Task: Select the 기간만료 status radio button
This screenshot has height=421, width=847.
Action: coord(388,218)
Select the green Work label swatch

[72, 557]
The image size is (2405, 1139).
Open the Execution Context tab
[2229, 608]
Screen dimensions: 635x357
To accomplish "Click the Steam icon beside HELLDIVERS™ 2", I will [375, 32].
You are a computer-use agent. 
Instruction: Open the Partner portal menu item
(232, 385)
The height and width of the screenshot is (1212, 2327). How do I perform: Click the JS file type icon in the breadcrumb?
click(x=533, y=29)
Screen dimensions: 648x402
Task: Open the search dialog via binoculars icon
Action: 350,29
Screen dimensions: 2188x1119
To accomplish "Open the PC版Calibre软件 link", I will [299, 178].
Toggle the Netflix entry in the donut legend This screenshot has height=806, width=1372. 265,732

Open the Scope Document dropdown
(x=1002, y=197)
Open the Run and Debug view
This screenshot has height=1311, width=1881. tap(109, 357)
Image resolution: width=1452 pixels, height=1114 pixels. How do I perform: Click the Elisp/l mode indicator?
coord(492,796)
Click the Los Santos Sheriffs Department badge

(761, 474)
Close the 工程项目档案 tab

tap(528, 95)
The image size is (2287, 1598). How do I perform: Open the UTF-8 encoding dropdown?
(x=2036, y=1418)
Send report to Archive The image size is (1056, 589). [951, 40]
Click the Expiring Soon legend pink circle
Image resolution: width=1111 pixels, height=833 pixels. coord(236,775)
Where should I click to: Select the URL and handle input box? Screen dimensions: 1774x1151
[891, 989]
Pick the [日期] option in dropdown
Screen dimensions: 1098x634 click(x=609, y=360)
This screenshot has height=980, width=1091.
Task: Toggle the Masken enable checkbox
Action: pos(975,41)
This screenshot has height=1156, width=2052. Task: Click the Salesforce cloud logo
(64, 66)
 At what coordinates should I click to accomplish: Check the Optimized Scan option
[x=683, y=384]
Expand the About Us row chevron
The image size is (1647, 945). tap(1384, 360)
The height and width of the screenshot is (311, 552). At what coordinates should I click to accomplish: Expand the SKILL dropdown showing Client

= Task =
Output all of the material exactly as written.

= Exercise response =
Task: Select the 기간만료 status radio button
This screenshot has height=421, width=847.
Action: coord(388,218)
Select the green Work label swatch

[72, 557]
The image size is (2405, 1139).
Open the Execution Context tab
[2229, 608]
Screen dimensions: 635x357
To accomplish "Click the Steam icon beside HELLDIVERS™ 2", I will [375, 32].
You are a computer-use agent. 
Instruction: Open the Partner portal menu item
(232, 385)
The height and width of the screenshot is (1212, 2327). How do I perform: Click the JS file type icon in the breadcrumb?
click(x=533, y=29)
Screen dimensions: 648x402
Task: Open the search dialog via binoculars icon
Action: 350,29
Screen dimensions: 2188x1119
To accomplish "Open the PC版Calibre软件 link", I will [299, 178].
Toggle the Netflix entry in the donut legend This screenshot has height=806, width=1372. 265,732

Open the Scope Document dropdown
(x=1002, y=197)
Open the Run and Debug view
This screenshot has height=1311, width=1881. tap(109, 357)
Image resolution: width=1452 pixels, height=1114 pixels. How do I perform: Click the Elisp/l mode indicator?
coord(492,796)
Click the Los Santos Sheriffs Department badge

(761, 474)
Close the 工程项目档案 tab

tap(528, 95)
The image size is (2287, 1598). How do I perform: Open the UTF-8 encoding dropdown?
(x=2036, y=1418)
Send report to Archive The image size is (1056, 589). [951, 40]
Click the Expiring Soon legend pink circle
Image resolution: width=1111 pixels, height=833 pixels. coord(236,775)
Where should I click to: Select the URL and handle input box? Screen dimensions: 1774x1151
[891, 989]
Pick the [日期] option in dropdown
Screen dimensions: 1098x634 click(x=609, y=360)
This screenshot has height=980, width=1091.
Task: Toggle the Masken enable checkbox
Action: pos(975,41)
This screenshot has height=1156, width=2052. Task: Click the Salesforce cloud logo
(64, 66)
 At what coordinates should I click to accomplish: Check the Optimized Scan option
[x=683, y=384]
Expand the About Us row chevron
The image size is (1647, 945). tap(1384, 360)
The height and width of the screenshot is (311, 552). At what coordinates should I click to accomplish: Expand the SKILL dropdown showing Client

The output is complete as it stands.